▶ [Task A]: According to the passage on reranking documents, which library did the writer come across that uses zero-copy deserialization?
▶ [Task B]: Copy out the passage on reranking documents from "Fourth: reranking documents" to "sparse vector-vector multiplication.".
▶ [Task C]: Carry on the passage on reranking documents and its mmap-based implementation, starting after its final sentence.

▶ [Extract]:
'''

Fourth: reranking documents
However, this approach can get the ranking of important document in an inaccurate way. For this, it's imperative to use a final stage reranker. This reranker is pretty simple: for each top document, the program pulls the sparse vector from a mmapped file and computes the true weight of the sparse vector-vector multiplication.
Because I wanted to see how this would perform when served from disk, I decided to write an mmap-ed implementation. My initial implementations were more complicated than necessary, as I tried to serialize the data myself in a custom format so that it would be easy to read from disk. While this was trivial for fixed-length vectors like the dense centroid vectors, it was far more complicated for the segmented clusters. After a bit of search, I stumbled upon the mmap_sync
library from Cloudflare, which uses a zero-copy deserialization technique. With a zero copy approach, I didn't have to wait for all the data to be loaded into memory (with idle CPU time) before processing it. Furthermore, implementing with mmap_sync was much simpler than my implementations where I managed parts of the serialization myself.

'''

▶ [Listed entries]:
'''

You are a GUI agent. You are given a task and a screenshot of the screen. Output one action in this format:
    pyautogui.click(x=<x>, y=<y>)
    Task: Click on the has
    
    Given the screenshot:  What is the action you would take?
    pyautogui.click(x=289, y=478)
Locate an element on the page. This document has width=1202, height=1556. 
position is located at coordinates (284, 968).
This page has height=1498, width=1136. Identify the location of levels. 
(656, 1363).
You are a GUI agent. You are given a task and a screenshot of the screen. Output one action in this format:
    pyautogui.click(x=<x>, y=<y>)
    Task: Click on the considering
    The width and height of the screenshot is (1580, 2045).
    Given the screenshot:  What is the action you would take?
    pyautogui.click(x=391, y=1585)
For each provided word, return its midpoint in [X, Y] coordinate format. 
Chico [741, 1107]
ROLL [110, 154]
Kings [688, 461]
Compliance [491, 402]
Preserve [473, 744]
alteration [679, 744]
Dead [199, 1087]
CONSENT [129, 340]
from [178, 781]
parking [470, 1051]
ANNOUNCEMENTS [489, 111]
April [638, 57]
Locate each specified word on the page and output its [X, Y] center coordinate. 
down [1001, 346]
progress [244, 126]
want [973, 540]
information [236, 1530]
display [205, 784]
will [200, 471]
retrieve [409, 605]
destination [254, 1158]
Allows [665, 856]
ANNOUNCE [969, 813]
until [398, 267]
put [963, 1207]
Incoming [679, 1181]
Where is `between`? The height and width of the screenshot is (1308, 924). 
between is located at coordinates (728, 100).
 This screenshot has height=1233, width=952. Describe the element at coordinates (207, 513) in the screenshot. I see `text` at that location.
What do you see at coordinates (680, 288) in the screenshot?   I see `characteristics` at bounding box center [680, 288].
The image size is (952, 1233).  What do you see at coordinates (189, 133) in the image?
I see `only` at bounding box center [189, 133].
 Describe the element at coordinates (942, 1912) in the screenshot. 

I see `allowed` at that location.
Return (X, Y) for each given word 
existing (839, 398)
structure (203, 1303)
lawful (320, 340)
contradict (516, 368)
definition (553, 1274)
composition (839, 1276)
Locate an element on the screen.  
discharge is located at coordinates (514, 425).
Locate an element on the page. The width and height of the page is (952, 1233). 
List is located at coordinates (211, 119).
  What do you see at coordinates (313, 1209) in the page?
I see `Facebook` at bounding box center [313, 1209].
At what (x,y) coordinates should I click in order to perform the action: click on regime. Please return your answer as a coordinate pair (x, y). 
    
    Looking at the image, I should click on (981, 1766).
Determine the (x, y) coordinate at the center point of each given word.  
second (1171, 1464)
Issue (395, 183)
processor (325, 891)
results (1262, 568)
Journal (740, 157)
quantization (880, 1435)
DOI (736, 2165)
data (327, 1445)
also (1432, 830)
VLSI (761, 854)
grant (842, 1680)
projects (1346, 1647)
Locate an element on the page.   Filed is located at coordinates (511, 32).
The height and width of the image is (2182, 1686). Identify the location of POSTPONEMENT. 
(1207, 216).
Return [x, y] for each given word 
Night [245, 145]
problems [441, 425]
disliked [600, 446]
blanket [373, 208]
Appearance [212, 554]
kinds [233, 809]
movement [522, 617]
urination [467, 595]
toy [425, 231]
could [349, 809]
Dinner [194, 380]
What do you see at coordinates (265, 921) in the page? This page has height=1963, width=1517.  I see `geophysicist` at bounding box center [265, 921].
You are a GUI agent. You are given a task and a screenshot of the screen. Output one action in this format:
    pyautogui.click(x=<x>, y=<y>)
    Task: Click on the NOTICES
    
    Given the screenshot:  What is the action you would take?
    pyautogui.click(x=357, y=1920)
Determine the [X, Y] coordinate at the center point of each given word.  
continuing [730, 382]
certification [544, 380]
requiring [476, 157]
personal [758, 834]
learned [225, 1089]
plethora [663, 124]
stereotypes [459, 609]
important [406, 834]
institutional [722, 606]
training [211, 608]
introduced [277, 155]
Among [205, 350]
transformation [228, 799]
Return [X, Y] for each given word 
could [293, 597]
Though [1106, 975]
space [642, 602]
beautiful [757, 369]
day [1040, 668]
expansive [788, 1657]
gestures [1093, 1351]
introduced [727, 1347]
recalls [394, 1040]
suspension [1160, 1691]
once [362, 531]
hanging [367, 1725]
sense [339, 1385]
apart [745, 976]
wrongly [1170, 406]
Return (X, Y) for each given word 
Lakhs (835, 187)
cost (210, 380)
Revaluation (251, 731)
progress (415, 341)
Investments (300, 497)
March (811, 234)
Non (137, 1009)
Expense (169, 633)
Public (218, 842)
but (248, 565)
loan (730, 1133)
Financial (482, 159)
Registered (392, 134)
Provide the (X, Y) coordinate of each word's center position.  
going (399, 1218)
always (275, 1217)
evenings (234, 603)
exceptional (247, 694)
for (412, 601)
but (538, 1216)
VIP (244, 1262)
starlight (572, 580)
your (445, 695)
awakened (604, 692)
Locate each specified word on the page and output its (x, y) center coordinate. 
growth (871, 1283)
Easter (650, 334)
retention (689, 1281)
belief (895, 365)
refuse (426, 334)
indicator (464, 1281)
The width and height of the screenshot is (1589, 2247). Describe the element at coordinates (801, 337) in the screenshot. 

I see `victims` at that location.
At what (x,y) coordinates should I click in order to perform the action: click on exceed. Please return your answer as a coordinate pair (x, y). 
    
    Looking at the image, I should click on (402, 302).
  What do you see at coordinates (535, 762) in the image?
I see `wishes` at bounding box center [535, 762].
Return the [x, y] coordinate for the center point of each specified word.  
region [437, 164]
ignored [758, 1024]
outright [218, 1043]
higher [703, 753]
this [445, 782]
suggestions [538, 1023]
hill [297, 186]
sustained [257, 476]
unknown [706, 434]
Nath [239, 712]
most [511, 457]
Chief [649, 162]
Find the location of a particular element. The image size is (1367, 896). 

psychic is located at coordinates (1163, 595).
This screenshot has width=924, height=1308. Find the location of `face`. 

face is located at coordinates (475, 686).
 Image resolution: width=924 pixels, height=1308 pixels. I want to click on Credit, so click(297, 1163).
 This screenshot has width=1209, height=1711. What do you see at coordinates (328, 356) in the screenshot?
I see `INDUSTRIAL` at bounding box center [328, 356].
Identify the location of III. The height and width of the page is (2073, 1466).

'''

▶ [Written reply A]: The mmap_sync library from Cloudflare.

▶ [Written reply B]:
Fourth: reranking documents
However, this approach can get the ranking of important document in an inaccurate way. For this, it's imperative to use a final stage reranker. This reranker is pretty simple: for each top document, the program pulls the sparse vector from a mmapped file and computes the true weight of the sparse vector-vector multiplication.

▶ [Written reply C]:
As my baseline in Python, I used bm25s
. bm25s
has strong benchmark performance against other BM25/lexical search algorithm, and offers a mmapped version, which makes it much easier to perform a fairer comparison between their mmapped approach and my mmapped approach.
To understand the performance of my system, I started by trying to use the Rust flamegraph
crate. My first several profiles showed that the Rust Rayon library was taking a ton of time, even when I set RAYON_NUM_THREADS=1
as an environment variable. I tried a few different approaches to trace the code that I had to see which spans of code were taking the most time, but to produce the graphs below, I used a custom implementation to store the data and save it in JSON so that I could more easily break it down and understand how latencies changed depending on different hyperparameters.
Specifically, I tested it against the Quora and Natural Questions datasets from BEIR. I evaluated performance on 768 queries, and for the Natural Questions dataset, I truncated the dataset to 1.5 million documents because of limitations with the rkyv
library as mentioned previously. Other hyperparameters are described in the figure itself.
Accuracy vs. Speed Tradeoffs on the Quora dataset
Runtime Breakdown on the Quora dataset
Accuracy vs. Speed Tradeoffs on the NQ dataset
Runtime Breakdown on the NQ dataset
As you can see, this method struggles to get a recall rate above 0.9, even when reranking a large number of documents.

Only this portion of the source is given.